*Assignment*. Please quote the introduction on obesity and total knee arthroplasty below in full, word for word.

*Document excerpt*.
Introduction

Obesity represents a significant modifiable risk factor for poor health outcomes and has continued to rise in prevalence in the United States and worldwide [1, 2]. The association between obesity and the development of knee osteoarthritis (OA) is well established, and the lifetime risk for symptomatic OA is increased by 30.3% in obese individuals when compared to those with a normal body mass index (BMI) [3,4,5]. Consequently, a growing number of patients indicated for total knee arthroplasty (TKA) are overweight or obese [6, 7], and the projected rising demand for this procedure reflects the growing rate of obesity within the population [8, 9].

The association between obesity and poor clinical outcomes following TKA has become an important area of research, as obese patients demonstrate higher rates of 30-day complications—such as infection, wound dehiscence, and venous thromboembolism—as well as in-hospital mortality [10,11,12,13,14]. As such, some institutions have suggested adopting BMI cutoffs when identifying TKA candidates preoperatively, despite concurrent evidence that other comorbid conditions such as malnutrition, diabetes, liver disease, and coagulopathy may confer greater operative risk than obesity alone [15,16,17]. In doing so, surgeons may restrict obese patients from a surgical intervention who would otherwise experience vast improvements in pain and function with an uncomplicated postoperative recovery [18].

*Dataset*.
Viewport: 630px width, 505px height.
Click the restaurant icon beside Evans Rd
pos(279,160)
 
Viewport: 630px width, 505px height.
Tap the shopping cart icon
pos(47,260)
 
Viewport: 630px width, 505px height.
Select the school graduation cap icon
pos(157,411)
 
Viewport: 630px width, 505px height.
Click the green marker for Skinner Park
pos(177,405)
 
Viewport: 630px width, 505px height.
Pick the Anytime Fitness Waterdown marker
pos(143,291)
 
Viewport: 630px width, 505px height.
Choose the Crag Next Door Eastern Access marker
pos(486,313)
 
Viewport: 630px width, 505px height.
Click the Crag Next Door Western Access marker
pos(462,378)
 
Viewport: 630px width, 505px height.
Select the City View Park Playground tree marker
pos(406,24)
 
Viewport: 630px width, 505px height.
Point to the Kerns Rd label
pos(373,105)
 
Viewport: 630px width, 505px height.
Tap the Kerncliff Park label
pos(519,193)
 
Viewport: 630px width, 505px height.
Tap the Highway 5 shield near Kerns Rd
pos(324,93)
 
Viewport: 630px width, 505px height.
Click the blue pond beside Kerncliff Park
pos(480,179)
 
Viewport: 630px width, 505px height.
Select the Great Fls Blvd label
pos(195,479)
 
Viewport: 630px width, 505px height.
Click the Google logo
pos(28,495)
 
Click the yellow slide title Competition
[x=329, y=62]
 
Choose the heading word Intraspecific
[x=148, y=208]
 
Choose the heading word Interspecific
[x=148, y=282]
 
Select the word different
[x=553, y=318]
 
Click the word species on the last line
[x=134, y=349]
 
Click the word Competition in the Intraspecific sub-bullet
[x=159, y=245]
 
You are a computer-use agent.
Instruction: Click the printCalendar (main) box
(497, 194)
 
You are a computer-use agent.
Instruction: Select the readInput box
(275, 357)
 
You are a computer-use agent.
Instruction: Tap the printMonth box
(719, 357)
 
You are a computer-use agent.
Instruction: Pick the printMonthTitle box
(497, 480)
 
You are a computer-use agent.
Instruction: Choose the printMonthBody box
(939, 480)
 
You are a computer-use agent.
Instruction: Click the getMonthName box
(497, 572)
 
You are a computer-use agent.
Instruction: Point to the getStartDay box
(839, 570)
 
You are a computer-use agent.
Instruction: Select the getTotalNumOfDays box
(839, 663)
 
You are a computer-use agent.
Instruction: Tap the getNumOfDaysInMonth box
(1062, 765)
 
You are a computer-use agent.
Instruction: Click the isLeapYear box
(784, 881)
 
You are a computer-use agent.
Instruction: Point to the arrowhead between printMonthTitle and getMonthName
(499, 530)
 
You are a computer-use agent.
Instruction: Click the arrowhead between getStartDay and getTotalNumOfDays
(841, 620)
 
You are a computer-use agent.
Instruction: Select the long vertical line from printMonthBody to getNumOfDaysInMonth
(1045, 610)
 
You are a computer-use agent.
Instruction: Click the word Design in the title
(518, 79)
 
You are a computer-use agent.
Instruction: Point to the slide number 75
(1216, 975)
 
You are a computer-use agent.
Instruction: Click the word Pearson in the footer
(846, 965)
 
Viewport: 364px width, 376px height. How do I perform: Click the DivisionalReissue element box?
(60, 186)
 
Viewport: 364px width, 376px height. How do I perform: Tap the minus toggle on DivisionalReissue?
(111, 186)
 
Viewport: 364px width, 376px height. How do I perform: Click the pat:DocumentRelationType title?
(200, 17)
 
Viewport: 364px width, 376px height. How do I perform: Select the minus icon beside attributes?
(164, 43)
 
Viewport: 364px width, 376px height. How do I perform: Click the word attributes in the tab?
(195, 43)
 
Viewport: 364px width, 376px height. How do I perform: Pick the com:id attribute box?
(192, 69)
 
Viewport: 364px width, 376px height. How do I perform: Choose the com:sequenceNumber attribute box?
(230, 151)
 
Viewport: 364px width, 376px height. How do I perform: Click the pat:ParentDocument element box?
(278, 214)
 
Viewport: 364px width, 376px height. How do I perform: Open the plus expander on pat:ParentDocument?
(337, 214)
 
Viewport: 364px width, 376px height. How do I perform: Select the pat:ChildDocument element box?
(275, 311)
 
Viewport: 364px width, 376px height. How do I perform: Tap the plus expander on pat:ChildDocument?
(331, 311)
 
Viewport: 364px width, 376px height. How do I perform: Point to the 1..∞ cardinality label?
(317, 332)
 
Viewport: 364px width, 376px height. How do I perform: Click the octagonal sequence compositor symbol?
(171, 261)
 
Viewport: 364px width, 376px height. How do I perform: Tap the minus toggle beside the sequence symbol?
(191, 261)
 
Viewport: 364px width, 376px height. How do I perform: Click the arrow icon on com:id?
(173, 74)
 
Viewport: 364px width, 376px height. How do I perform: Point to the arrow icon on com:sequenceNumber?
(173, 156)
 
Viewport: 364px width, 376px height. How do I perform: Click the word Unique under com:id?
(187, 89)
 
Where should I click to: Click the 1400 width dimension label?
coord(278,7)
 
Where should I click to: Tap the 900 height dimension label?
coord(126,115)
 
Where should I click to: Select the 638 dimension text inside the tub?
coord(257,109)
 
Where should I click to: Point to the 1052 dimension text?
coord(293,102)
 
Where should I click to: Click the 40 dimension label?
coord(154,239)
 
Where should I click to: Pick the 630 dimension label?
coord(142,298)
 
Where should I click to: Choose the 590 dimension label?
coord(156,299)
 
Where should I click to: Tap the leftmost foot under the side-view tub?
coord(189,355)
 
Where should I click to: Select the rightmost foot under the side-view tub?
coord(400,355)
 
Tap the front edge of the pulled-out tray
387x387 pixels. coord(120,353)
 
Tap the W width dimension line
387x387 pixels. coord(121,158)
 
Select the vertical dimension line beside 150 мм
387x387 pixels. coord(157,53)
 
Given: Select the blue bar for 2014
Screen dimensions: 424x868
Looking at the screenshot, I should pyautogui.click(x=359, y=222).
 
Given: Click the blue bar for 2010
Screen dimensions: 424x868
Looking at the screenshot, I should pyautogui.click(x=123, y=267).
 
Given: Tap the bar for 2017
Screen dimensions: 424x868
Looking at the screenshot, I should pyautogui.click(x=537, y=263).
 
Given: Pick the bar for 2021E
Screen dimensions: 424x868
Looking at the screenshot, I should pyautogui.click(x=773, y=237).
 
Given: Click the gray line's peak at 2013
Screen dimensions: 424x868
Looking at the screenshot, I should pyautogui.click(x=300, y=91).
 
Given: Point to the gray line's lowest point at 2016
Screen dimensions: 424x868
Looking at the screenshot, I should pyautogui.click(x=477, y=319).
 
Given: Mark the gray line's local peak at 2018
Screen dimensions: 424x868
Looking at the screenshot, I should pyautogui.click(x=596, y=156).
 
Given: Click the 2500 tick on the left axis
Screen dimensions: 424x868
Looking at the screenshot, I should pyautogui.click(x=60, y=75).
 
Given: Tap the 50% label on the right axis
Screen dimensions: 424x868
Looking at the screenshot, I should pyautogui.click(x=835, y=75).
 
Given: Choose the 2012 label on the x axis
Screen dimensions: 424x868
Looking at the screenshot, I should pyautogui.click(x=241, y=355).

*Response area*.
Introduction

Obesity represents a significant modifiable risk factor for poor health outcomes and has continued to rise in prevalence in the United States and worldwide [1, 2]. The association between obesity and the development of knee osteoarthritis (OA) is well established, and the lifetime risk for symptomatic OA is increased by 30.3% in obese individuals when compared to those with a normal body mass index (BMI) [3,4,5]. Consequently, a growing number of patients indicated for total knee arthroplasty (TKA) are overweight or obese [6, 7], and the projected rising demand for this procedure reflects the growing rate of obesity within the population [8, 9].

The association between obesity and poor clinical outcomes following TKA has become an important area of research, as obese patients demonstrate higher rates of 30-day complications—such as infection, wound dehiscence, and venous thromboembolism—as well as in-hospital mortality [10,11,12,13,14]. As such, some institutions have suggested adopting BMI cutoffs when identifying TKA candidates preoperatively, despite concurrent evidence that other comorbid conditions such as malnutrition, diabetes, liver disease, and coagulopathy may confer greater operative risk than obesity alone [15,16,17]. In doing so, surgeons may restrict obese patients from a surgical intervention who would otherwise experience vast improvements in pain and function with an uncomplicated postoperative recovery [18].